For example, if we try to copy the three files that define the IIS3DWBTask class into another ODeV_f project we should have few compiler errors due to the missing files highlighted in the previous image. In a project with more the 1000 files we can say that IIS3DWBTask depends only on few files (code modularity).

Ineritance

This is an important concept of the OOP that allows classes to be arranged in a hierarchy that represents the “is-type-of” relationship.
For example, looking back to the class diagram image above, the IIS3DWBTask class extends (or we can also say that it inherits from) the AManagedTaskEx class. This means that IIS3DWBTask is a type of AManagedTaskEx and so an instance of the sensor class must behave also like a managed task object.
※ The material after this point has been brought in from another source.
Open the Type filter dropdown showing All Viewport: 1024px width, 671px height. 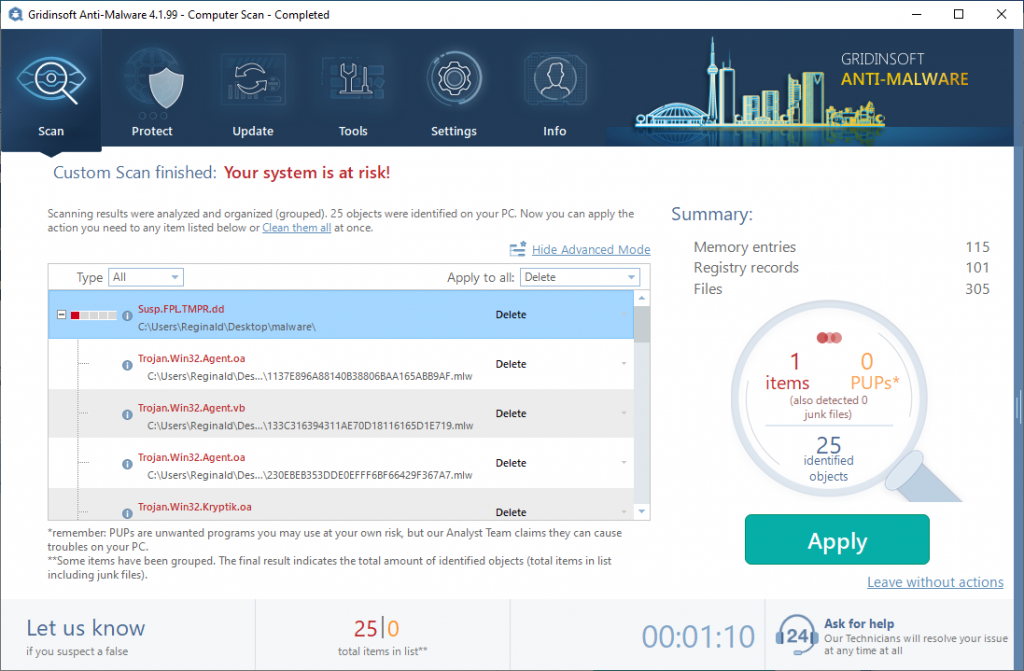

In practice this means that I can use a pointer to an IIS3DWBTask object in all methods that have a pointer to a AManagedTaskEx as parameter. For example consider the method ACAddTask(ApplicationContext *this, AManagedTask *pTask) of the ApplicationContext class that we use to add a managed task to the application context during the application initialization (SysLoadApplicationContext(ApplicationContext *pAppContext)). Even if the second parameter is a pointer to a AManagedTask object, we can use a pointer to our IIS3DWBTask object:

121. sys_error_code_t SysLoadApplicationContext(ApplicationContext *pAppContext) {
122. assert_param(pAppContext);
123. sys_error_code_t xRes = SYS_NO_ERROR_CODE;
124.
125. s_pxIIS3DWBObj = IIS3DWBTaskAlloc();
125. xRes = ACAddTask(pAppContext, (AManagedTask*)s_pxIIS3DWBObj);
126.
127. return xRes;
128. }

Note that at line 125 I cast the pointer to AManagedTask to avoid the compiler warning… after all we are using a C compiler and not a C++ one ;-)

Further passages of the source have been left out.